Task brief:
Find how many lines in the material below contain the word "agent" and give only that number.

Material for this task:

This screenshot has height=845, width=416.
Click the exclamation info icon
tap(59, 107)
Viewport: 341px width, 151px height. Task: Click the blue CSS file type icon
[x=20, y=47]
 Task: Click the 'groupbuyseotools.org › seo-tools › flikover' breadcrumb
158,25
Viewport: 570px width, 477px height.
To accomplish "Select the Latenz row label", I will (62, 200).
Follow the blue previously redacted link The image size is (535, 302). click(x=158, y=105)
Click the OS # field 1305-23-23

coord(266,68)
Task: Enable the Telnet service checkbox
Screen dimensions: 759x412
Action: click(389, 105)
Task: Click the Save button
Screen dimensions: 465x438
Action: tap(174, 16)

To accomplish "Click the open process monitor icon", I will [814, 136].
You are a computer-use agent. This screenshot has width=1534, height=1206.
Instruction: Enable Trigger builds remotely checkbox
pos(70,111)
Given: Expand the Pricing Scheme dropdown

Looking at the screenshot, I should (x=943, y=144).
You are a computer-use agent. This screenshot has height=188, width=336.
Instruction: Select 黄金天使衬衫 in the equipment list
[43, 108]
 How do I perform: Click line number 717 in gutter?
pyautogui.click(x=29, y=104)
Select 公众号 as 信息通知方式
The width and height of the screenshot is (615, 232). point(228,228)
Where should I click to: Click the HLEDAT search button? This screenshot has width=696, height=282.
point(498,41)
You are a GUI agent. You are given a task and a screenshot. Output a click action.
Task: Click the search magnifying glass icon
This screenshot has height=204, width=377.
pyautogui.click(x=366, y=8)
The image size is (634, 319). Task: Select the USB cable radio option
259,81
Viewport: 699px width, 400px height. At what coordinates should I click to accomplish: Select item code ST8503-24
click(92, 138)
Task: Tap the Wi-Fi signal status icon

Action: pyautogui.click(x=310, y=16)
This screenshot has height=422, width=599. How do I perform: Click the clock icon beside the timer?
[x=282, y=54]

Solution:
3